═════ EXTRAIT DE PAGE
TITRE II - THEOLOGIE NOUVELLE ET CLIMAT INTELLECTUEL

CHAPITRE 1 - Le cinquième palier: La théologie

Abandon du christianisme biblique

La théologie existentialiste moderne et l'existentialisme athée ont tous deux leur origine en Kierkegaard. Leur point commun fondamental est le saut de la foi. Si la théologie constitue notre dernier palier, cela ne signifie nullement qu'elle échappe au consensus culturel que nous avons examiné.

Des différences existent à l'intérieur de la théologie nouvelle: par exemple, entre la néo-orthodoxie et le néo-libéralisme inspiré par le nouvel Heidegger. Si nous voulons accomplir un travail scientifique, nous devons en tenir compte; mais si nous négligeons ainsi le lien qui les unit, nous ratons l'essentiel.

A l'époque de la Réforme, les Réformateurs ont eu à faire face à un système fermé. Ils n'ont pas dit qu'il n'y avait aucun chrétien au sein de l'Eglise catholique romaine et ils se sont gardés d'affirmer que les divers Ordres catholiques romains avaient tous le même enseignement et insistaient sur les mêmes points de doctrine. Ils ont compris, en effet, qu'un système fondamental unique reliait entre elles, de façon sous-jacente, toutes les parties de l'Eglise. C'est ce système en tant que tel qu'ils ont dénoncé comme erroné et en contradiction avec l'enseignement de la Bible.

Les "évangéliques" ont de nouveau à faire face à un consensus, à une méthodologie commune aux théologiens de tous bords. Il est certes possible de retenir certains aspects mineurs de leurs travaux; il y a, par exemple, de bonnes choses dans l'exégèse de Bultmann.

Cependant, ce n'est pas le lieu de formuler une appréciation ambiguë qui laisserait croire que le désaccord ne porte que sur des détails; il importe plutôt de bien se rendre compte que c'est leur système en tant que tel qui est inacceptable.

De même que Senghor a montré que l'élément fondamental du marxisme n'était ni sa théorie économique, ni son athéisme, mais sa méthode dialectique, nous disons que ce qui unifie la théologie nouvelle, c'est sa mauvaise méthodologie. Son concept de vérité est faux; aussi ce qui sonne juste chez elle a-t-il souvent, en fait, une signification totalement différente de ce qu'affirme, dans les mêmes termes, le christianisme historique. C'est donc faire preuve de naïveté que d'ouvrir un débat théologique sérieux avant d'avoir précisé quelle est la notion de vérité retenue.
══════════
═════ DONNÉES ENREGISTRÉES
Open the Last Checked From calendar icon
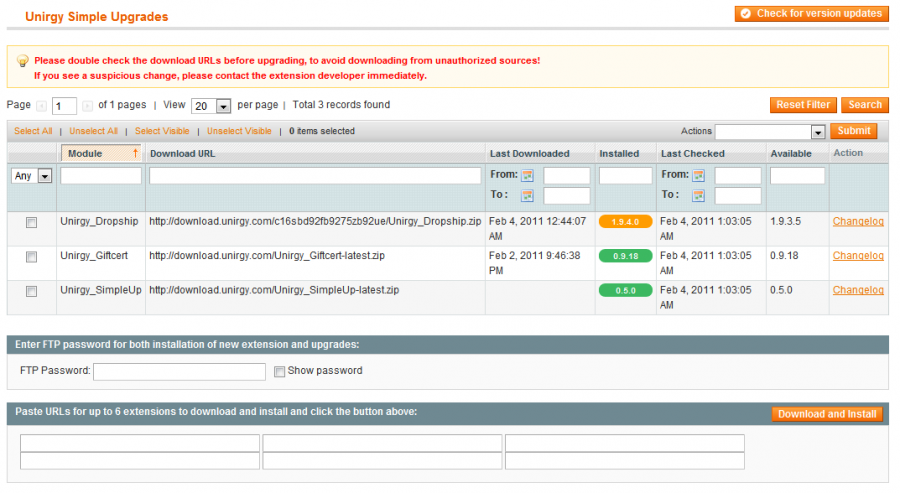900x493 pixels. click(x=698, y=176)
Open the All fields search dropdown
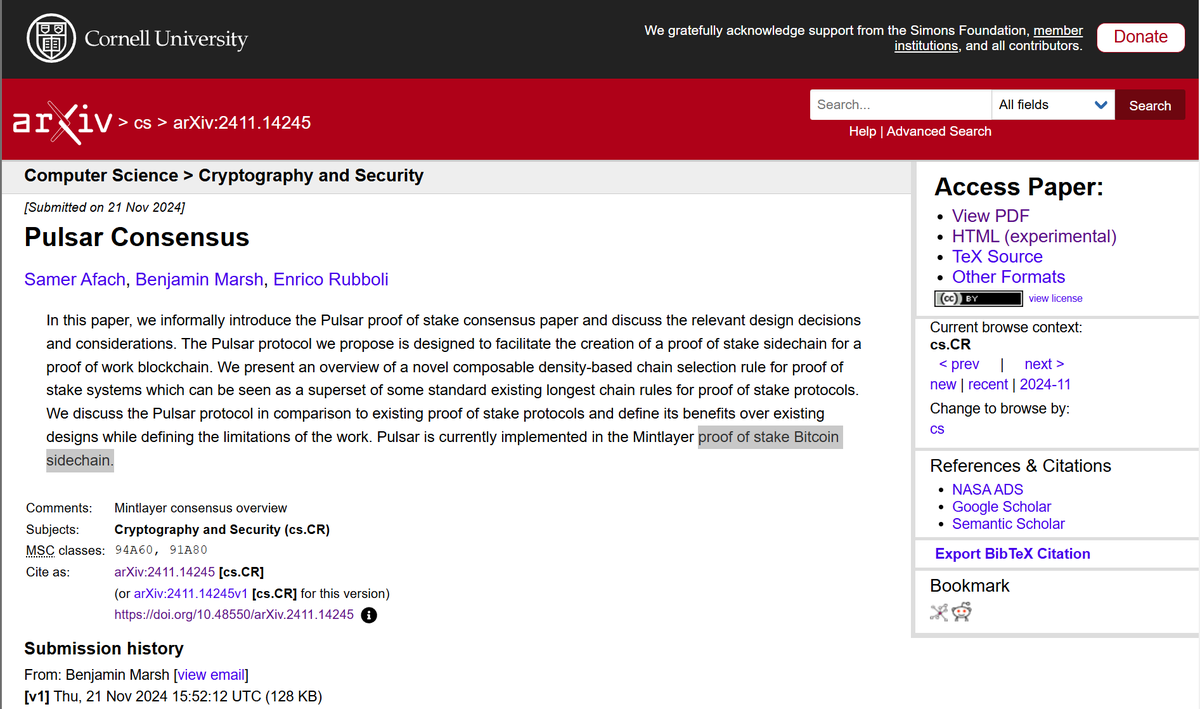 [x=1053, y=105]
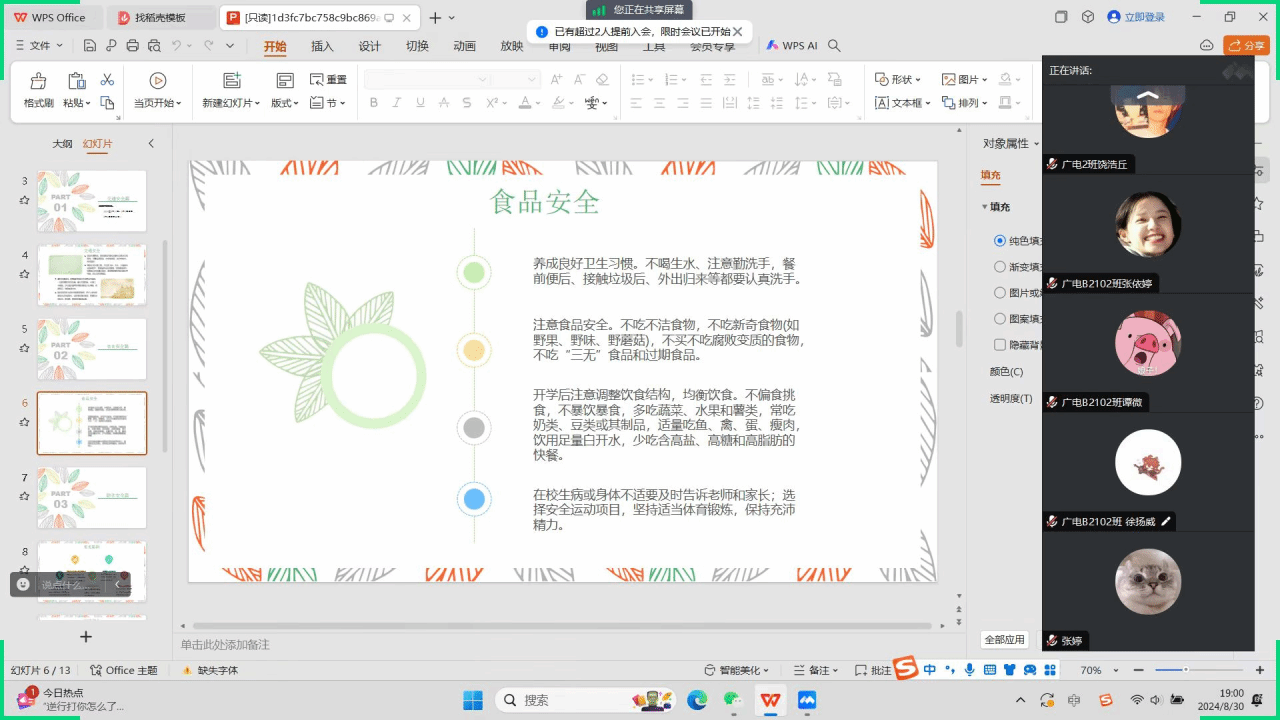1280x720 pixels.
Task: Select slide 7 thumbnail in panel
Action: tap(92, 497)
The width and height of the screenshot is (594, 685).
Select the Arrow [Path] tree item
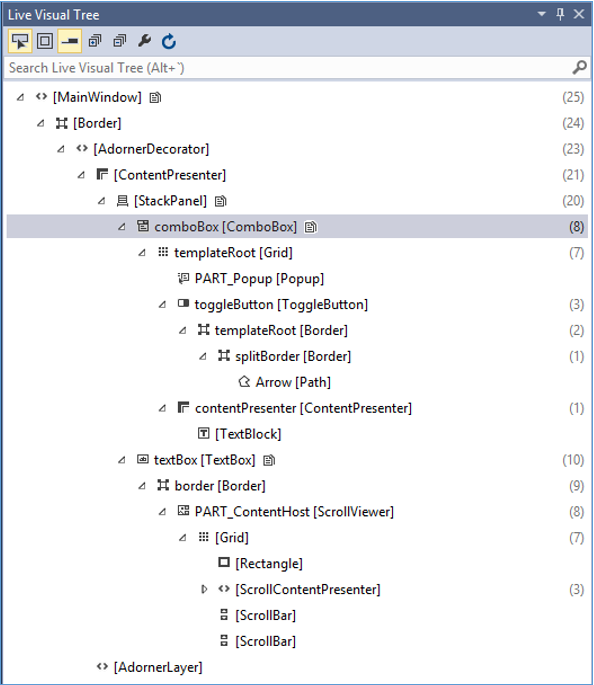point(293,382)
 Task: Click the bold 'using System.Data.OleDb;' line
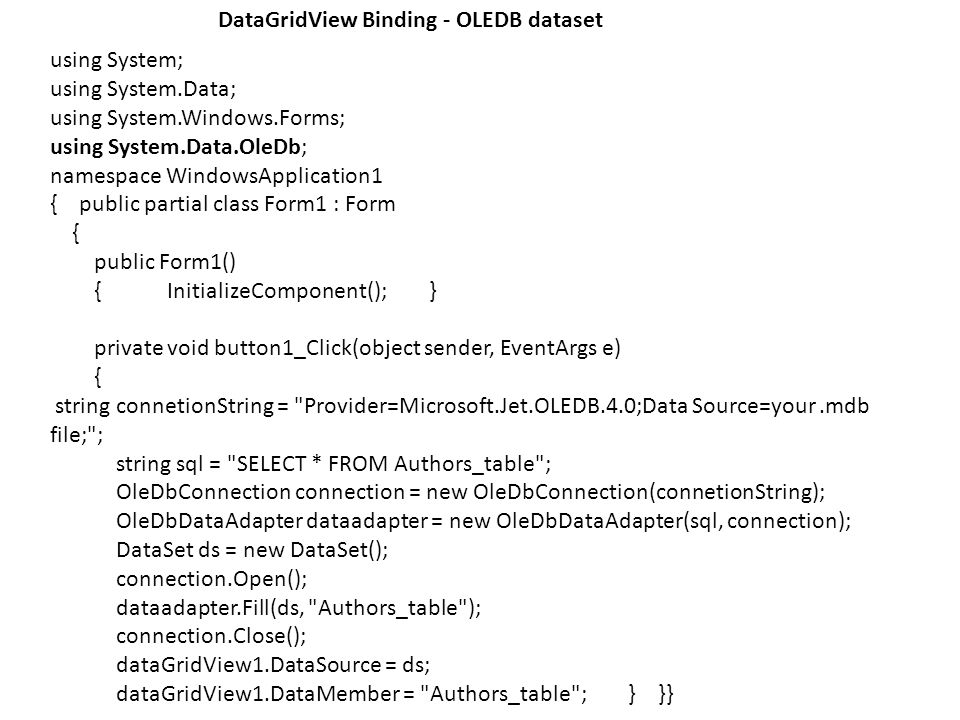tap(178, 147)
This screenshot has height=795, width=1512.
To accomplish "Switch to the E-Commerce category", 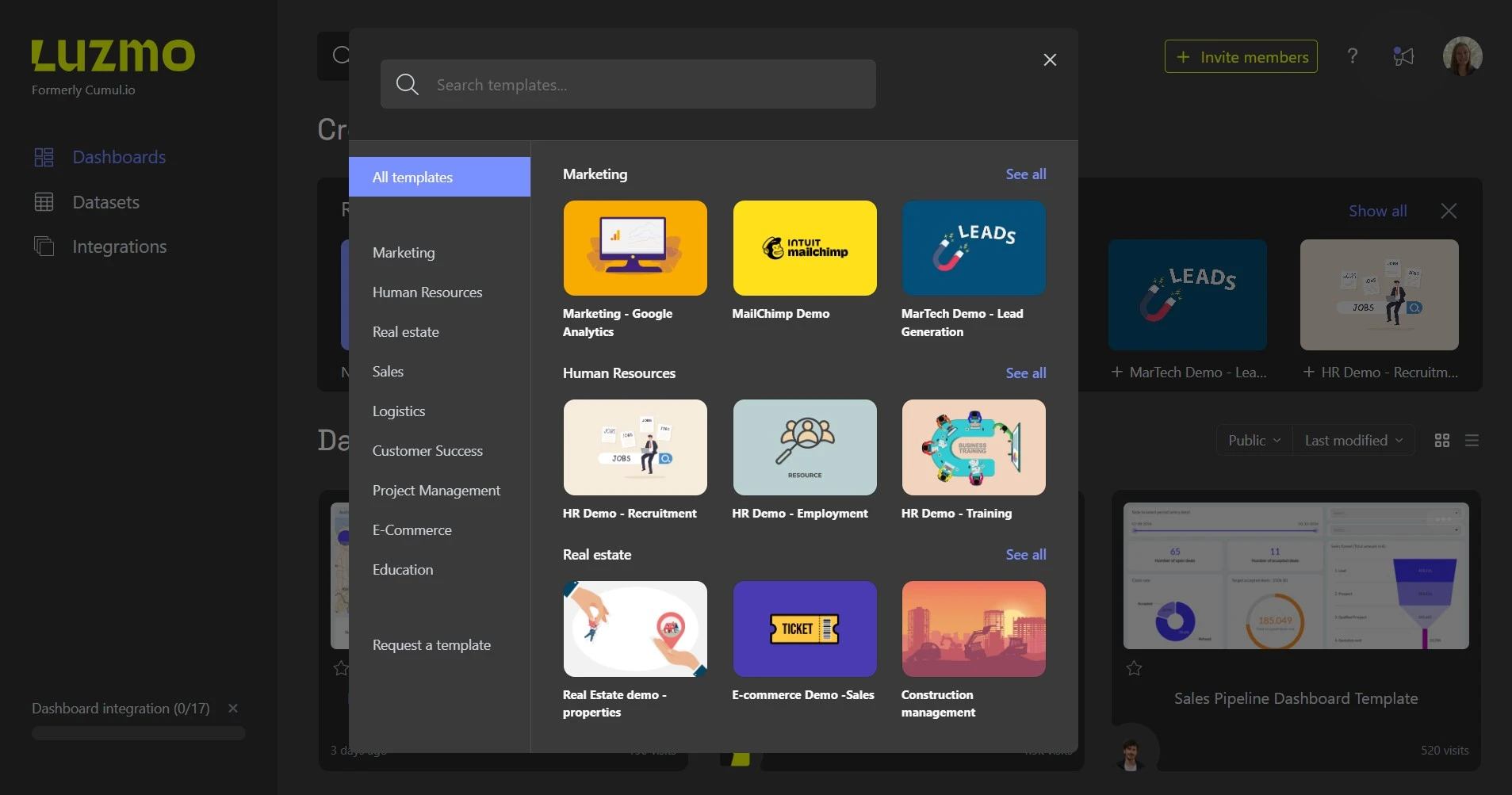I will pyautogui.click(x=411, y=529).
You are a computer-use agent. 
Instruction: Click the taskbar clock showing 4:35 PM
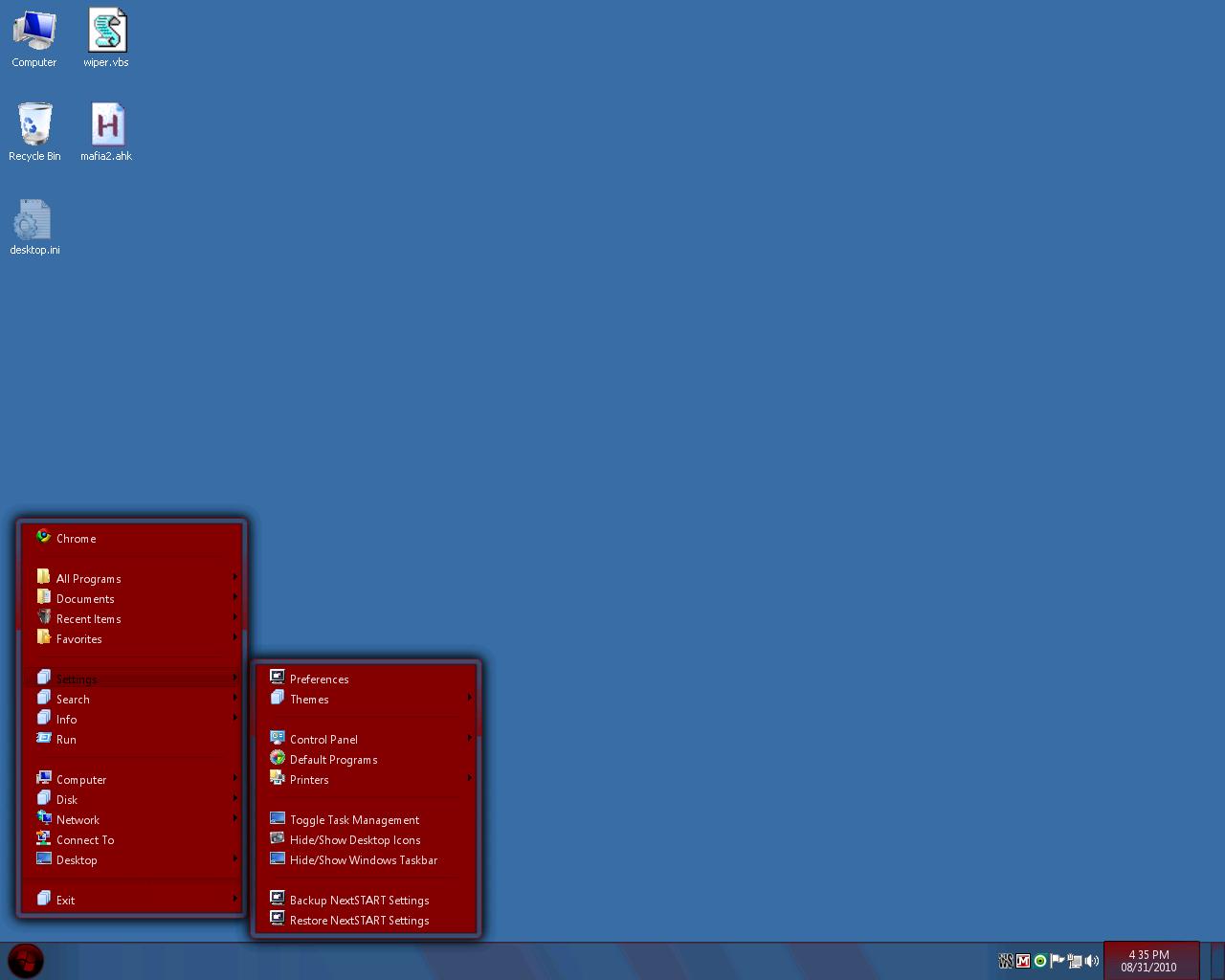point(1149,961)
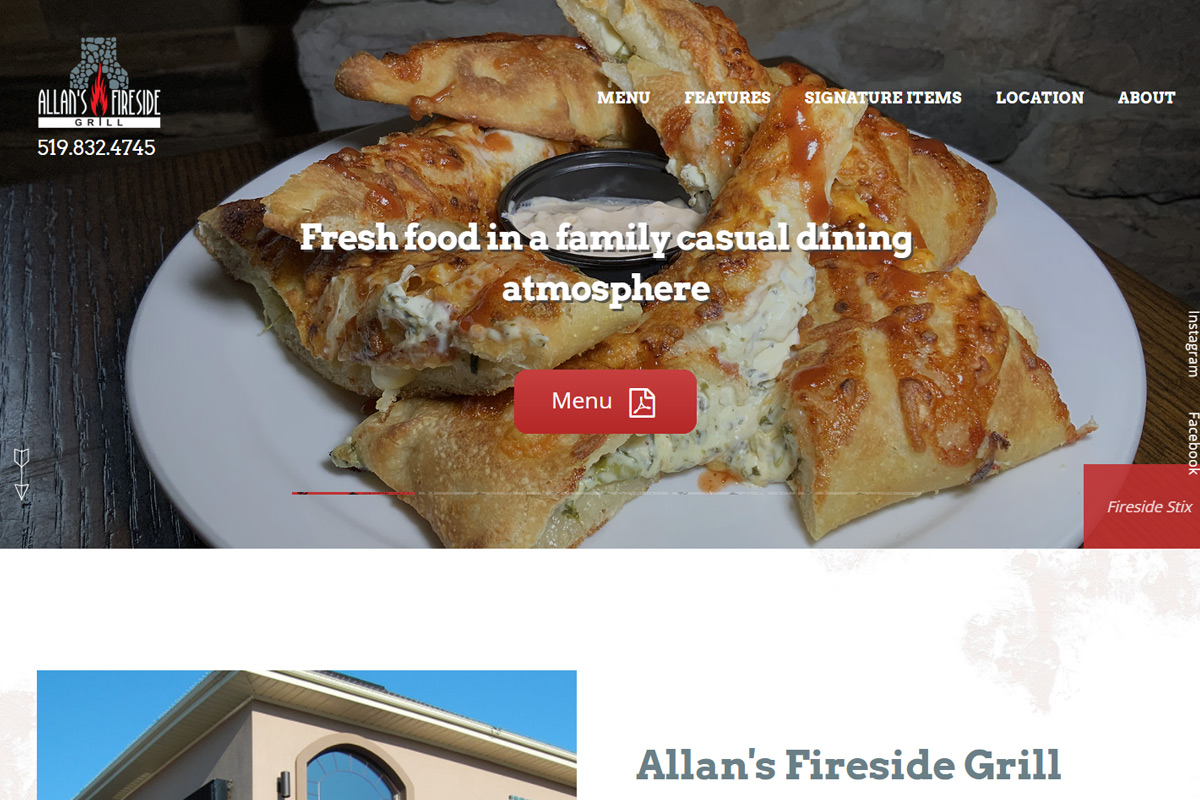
══════════
▶ _À FAIRE_:
• a. D'après l'extrait sur la théologie nouvelle, quel est, selon Senghor, l'élément fondamental du marxisme ?
• b. Reprenez l'extrait sur la théologie nouvelle là où il s'arrête et écrivez la suite.
Ces enregistrements viennent d'une autre source.

▶ _LES RÉPONSES_:
• a. Sa méthode dialectique.

• b.
La théologie a suivi le même processus que la philosophie, mais avec quelques décennies de retard. Jusqu'à Hegel, les rationalistes ont encore essayé de tracer des cercles qui englobent toute la vie. Puis survint la "ligne du désespoir". Le naturalisme théologique a suivi cette évolution de près. Au début, les théologiens libéraux allemands ont accepté le présupposé de la permanence du principe de causalité à l'intérieur d'un système clos, et ils ont rejeté tout miraculeux et tout surnaturel, y compris dans la vie de Jésus-Christ. Après quoi, ils ont encore espéré trouver un Jésus historique d'une manière rationnelle, objective et scientifique, en écartant les aspects surnaturels de sa vie et en ne conservant que ce qui est "vraiment historique".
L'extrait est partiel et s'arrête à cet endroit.